SET EXERCISE.
Echo the rows starting at the line that contains "Where should I" and ending at the line that contains "click(11, 343)", both included.
-- Start GIVEN ENTRIES --
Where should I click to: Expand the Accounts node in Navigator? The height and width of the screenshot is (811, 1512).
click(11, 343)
-- End GIVEN ENTRIES --
-- Start GIVEN ENTRIES --
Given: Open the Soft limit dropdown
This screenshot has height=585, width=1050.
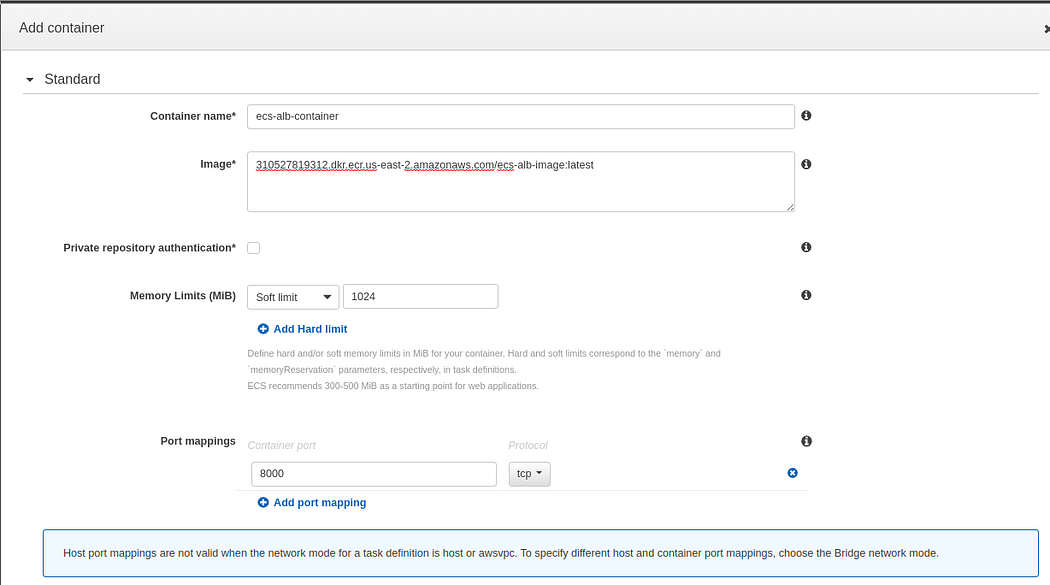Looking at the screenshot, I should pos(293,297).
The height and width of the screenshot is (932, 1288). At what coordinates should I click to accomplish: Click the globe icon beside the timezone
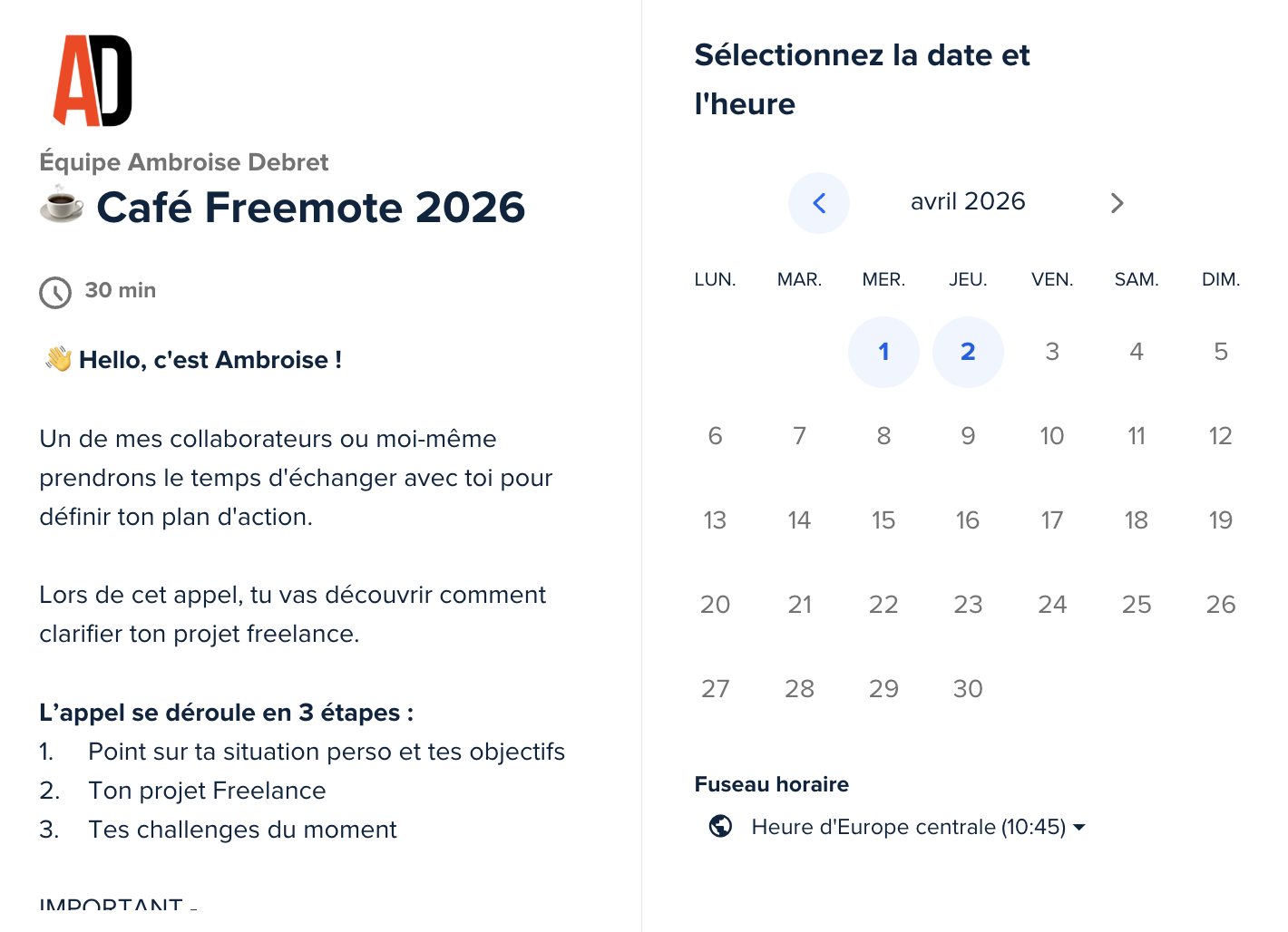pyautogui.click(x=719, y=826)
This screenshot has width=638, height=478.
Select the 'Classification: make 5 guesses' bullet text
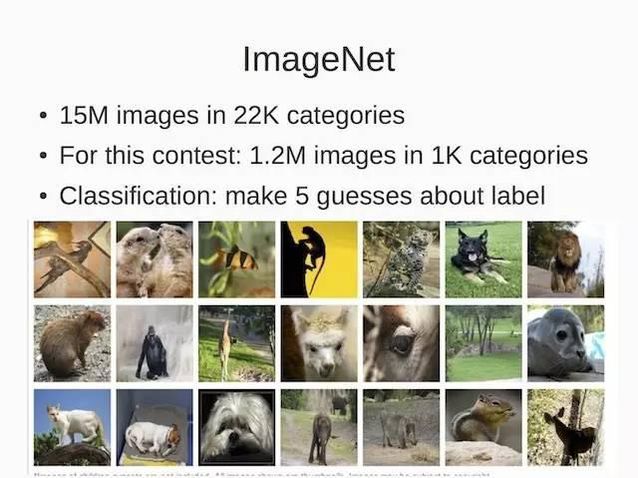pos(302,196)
-- End GIVEN ENTRIES --
RESPONSE.
Where should I click to: Expand the Accounts node in Navigator? The height and width of the screenshot is (811, 1512).
click(11, 343)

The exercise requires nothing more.